Collected data entries
- Opening Delimiter -

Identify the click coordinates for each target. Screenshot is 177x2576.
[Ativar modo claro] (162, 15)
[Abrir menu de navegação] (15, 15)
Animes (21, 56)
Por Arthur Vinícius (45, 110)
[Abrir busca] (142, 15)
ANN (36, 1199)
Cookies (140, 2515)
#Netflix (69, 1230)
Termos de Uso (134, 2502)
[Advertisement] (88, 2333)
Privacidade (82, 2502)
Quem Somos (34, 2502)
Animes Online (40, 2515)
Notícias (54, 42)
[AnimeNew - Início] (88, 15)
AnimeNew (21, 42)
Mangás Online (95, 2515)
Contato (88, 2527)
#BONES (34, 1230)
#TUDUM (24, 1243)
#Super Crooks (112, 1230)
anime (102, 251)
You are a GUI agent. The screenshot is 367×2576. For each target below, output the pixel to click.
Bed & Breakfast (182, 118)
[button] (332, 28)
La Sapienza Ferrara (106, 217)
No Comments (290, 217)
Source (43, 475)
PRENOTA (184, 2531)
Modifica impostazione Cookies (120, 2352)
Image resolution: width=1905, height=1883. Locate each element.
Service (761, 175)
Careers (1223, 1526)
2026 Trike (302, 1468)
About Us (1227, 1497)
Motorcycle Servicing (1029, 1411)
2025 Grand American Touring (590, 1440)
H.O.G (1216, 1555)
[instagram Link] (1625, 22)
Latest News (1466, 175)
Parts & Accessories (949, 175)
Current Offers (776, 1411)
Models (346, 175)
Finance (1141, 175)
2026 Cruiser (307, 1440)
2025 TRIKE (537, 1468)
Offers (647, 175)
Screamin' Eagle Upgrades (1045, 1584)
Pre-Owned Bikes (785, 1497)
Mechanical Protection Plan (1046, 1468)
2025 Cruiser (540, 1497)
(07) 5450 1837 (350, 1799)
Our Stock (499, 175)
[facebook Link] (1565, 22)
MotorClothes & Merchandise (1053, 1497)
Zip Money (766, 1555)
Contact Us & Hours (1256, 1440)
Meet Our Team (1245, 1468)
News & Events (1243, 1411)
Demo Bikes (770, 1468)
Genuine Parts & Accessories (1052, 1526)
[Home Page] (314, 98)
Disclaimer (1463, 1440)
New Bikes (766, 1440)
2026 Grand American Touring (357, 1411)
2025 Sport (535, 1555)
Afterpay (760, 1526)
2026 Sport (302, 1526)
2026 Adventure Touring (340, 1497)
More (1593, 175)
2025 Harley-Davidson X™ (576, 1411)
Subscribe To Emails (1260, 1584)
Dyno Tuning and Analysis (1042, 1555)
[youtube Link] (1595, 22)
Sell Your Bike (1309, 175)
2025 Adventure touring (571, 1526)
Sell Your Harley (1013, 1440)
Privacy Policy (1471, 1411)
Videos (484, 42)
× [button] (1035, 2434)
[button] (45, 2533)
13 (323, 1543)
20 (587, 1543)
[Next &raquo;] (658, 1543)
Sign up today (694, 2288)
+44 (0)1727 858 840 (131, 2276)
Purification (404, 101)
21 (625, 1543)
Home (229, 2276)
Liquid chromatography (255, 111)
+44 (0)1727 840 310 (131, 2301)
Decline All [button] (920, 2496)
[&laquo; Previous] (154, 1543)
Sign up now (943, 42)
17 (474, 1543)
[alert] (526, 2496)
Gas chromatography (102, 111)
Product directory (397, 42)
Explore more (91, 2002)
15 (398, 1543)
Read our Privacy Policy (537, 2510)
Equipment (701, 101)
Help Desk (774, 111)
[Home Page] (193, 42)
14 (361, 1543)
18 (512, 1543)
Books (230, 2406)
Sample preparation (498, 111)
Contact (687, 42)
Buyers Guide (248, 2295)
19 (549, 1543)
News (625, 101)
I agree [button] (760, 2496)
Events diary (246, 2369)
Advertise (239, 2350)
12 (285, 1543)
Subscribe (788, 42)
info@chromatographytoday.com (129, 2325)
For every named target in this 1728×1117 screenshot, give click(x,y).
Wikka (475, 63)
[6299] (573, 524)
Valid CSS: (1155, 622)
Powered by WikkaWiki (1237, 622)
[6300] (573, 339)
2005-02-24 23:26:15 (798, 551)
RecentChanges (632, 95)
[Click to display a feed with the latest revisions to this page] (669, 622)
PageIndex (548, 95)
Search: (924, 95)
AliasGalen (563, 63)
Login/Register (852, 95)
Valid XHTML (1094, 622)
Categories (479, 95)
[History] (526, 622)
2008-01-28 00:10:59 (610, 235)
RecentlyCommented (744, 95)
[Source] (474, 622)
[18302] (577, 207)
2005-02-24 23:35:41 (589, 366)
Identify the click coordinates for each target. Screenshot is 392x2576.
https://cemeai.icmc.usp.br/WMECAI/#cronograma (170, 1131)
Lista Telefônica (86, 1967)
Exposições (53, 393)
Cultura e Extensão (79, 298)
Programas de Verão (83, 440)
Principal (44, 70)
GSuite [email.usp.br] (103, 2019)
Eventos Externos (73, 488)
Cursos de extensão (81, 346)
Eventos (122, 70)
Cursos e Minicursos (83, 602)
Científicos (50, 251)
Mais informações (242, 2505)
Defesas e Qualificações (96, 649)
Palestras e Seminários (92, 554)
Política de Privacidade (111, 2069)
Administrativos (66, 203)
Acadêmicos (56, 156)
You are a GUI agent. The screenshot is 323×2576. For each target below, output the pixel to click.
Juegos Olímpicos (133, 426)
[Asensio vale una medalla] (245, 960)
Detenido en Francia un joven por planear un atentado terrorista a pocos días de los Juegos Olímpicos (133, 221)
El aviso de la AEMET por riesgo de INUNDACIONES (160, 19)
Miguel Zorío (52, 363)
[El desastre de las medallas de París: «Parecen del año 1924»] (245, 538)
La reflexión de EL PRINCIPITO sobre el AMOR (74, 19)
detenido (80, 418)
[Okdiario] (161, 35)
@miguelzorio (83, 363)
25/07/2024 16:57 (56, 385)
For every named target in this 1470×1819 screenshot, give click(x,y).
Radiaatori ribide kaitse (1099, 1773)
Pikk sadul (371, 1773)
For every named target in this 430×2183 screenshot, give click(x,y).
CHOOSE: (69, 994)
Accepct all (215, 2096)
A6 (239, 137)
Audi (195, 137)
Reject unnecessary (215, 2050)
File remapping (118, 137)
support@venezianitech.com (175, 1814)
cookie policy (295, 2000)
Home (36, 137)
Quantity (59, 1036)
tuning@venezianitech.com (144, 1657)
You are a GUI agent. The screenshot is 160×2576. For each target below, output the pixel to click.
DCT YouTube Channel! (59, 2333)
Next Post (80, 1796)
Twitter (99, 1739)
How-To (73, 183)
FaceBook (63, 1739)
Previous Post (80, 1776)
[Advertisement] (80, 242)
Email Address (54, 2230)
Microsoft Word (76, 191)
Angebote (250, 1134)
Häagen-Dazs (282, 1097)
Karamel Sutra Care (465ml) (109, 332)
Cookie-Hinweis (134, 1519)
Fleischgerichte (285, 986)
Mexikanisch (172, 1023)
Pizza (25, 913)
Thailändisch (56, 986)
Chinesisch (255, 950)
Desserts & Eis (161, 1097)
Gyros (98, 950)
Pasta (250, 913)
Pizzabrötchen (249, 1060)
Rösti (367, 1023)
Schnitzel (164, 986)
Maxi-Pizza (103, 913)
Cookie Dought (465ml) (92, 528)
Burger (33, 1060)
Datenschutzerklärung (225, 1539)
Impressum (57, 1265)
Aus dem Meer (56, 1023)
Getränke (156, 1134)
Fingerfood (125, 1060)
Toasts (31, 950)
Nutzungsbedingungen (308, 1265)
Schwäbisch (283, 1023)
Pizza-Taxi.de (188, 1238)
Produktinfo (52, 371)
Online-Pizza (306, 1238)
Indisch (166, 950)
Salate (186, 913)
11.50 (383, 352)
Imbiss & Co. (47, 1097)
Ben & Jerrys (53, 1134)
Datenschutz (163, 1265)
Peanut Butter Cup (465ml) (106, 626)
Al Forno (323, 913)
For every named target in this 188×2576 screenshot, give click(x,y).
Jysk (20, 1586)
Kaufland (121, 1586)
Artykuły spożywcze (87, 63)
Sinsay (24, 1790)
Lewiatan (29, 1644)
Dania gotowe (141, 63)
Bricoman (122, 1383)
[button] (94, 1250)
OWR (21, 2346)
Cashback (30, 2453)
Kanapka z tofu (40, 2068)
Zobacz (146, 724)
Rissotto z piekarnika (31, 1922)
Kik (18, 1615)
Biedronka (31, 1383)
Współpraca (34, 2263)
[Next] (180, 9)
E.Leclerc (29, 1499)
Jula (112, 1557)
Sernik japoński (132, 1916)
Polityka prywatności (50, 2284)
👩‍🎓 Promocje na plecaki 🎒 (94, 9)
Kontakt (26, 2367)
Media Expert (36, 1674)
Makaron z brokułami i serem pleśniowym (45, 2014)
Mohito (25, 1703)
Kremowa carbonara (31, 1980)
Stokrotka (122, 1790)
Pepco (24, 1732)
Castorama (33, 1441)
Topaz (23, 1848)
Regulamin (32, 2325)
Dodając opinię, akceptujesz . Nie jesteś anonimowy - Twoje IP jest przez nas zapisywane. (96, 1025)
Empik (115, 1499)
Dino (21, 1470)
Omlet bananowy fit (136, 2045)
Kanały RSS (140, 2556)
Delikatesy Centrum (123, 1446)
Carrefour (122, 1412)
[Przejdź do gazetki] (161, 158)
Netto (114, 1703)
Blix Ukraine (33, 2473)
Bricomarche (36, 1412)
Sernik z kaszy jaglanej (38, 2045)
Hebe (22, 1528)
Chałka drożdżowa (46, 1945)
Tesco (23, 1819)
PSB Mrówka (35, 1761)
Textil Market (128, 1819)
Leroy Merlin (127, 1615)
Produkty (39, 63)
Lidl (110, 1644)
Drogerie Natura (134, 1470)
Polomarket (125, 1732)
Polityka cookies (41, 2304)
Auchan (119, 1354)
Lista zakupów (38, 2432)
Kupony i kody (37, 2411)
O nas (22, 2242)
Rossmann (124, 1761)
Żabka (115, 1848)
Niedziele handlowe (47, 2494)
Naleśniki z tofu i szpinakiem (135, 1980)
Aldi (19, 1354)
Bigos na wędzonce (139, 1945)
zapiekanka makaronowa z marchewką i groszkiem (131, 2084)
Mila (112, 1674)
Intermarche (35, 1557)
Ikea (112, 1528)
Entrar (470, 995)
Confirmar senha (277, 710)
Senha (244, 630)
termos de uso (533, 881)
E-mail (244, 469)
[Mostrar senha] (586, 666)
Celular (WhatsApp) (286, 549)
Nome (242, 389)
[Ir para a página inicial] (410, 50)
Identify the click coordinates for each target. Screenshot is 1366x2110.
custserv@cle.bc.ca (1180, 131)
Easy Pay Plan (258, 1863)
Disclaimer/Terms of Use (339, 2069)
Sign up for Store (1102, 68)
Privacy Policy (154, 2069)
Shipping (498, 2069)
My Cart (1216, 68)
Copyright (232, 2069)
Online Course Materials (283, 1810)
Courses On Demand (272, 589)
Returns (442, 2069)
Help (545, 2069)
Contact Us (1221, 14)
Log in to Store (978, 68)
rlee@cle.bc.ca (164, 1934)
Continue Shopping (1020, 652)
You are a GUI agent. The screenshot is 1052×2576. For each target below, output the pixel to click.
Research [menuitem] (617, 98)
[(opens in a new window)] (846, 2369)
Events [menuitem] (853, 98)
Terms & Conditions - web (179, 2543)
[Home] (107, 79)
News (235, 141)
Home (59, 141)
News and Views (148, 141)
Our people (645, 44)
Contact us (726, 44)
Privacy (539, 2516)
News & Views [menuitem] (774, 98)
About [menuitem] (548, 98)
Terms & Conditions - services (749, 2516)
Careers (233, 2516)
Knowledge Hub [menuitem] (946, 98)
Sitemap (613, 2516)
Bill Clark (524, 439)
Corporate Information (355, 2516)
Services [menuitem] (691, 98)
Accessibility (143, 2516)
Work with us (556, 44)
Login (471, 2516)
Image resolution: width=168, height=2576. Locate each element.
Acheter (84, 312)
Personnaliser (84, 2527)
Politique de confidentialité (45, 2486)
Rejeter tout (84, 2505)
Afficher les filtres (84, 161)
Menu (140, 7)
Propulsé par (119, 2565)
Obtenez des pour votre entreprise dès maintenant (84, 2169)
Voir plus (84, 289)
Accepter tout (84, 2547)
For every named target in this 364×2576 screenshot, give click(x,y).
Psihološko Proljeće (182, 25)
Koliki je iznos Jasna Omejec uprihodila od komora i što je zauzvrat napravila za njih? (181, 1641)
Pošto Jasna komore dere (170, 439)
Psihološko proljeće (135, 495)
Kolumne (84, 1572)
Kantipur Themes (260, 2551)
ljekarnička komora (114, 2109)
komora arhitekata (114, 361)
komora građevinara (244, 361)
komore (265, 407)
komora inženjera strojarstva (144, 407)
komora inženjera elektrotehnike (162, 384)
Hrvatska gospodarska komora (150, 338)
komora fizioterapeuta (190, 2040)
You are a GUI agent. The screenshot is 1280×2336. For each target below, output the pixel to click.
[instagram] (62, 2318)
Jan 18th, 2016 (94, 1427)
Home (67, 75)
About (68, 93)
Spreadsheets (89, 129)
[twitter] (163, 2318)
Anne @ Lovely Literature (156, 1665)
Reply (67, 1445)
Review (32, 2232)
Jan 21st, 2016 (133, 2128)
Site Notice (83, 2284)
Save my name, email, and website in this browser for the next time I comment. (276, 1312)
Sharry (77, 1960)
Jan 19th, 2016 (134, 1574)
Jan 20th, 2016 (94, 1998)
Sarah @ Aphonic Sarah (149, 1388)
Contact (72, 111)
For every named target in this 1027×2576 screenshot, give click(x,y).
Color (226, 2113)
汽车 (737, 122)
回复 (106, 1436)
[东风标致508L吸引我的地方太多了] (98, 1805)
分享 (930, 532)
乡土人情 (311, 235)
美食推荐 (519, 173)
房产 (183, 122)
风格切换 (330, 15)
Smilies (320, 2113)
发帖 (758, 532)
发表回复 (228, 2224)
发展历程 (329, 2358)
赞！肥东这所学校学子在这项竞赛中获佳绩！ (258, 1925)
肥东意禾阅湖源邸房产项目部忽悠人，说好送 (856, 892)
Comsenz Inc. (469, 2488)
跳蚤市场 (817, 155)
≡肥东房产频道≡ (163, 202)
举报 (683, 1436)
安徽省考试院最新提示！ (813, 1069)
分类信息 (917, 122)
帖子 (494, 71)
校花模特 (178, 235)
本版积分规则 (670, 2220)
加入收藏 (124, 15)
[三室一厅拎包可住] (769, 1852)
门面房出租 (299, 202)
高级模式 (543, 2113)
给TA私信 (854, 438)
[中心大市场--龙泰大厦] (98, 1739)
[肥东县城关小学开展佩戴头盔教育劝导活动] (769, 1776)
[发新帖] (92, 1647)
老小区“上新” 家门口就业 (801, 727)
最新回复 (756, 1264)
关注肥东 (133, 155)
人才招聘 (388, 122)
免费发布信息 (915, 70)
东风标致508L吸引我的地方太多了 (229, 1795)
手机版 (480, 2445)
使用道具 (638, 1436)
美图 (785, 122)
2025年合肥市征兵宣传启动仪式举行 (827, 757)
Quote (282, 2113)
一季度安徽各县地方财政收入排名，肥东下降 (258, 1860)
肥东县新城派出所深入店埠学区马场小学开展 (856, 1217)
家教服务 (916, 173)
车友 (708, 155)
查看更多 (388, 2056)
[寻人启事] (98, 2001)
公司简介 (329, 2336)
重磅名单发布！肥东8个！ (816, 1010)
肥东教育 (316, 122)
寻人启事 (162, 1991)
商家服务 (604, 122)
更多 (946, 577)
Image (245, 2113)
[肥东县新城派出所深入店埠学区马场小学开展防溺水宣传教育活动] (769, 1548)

- Closing Delimiter -

YOUR TASK.
Above are the records; print exactly the lines from the line with "Gas chromatography (102, 111)" to the line with "RecentChanges (632, 95)", including both, and nothing else.

ANSWER TO THE EXERCISE.
Gas chromatography (102, 111)
Product directory (397, 42)
Explore more (91, 2002)
15 (398, 1543)
Read our Privacy Policy (537, 2510)
Equipment (701, 101)
Help Desk (774, 111)
[Home Page] (193, 42)
14 (361, 1543)
18 (512, 1543)
Books (230, 2406)
Sample preparation (498, 111)
Contact (687, 42)
Buyers Guide (248, 2295)
19 (549, 1543)
News (625, 101)
I agree [button] (760, 2496)
Events diary (246, 2369)
Advertise (239, 2350)
12 (285, 1543)
Subscribe (788, 42)
info@chromatographytoday.com (129, 2325)
For every named target in this 1728×1117 screenshot, give click(x,y).
Wikka (475, 63)
[6299] (573, 524)
Valid CSS: (1155, 622)
Powered by WikkaWiki (1237, 622)
[6300] (573, 339)
2005-02-24 23:26:15 (798, 551)
RecentChanges (632, 95)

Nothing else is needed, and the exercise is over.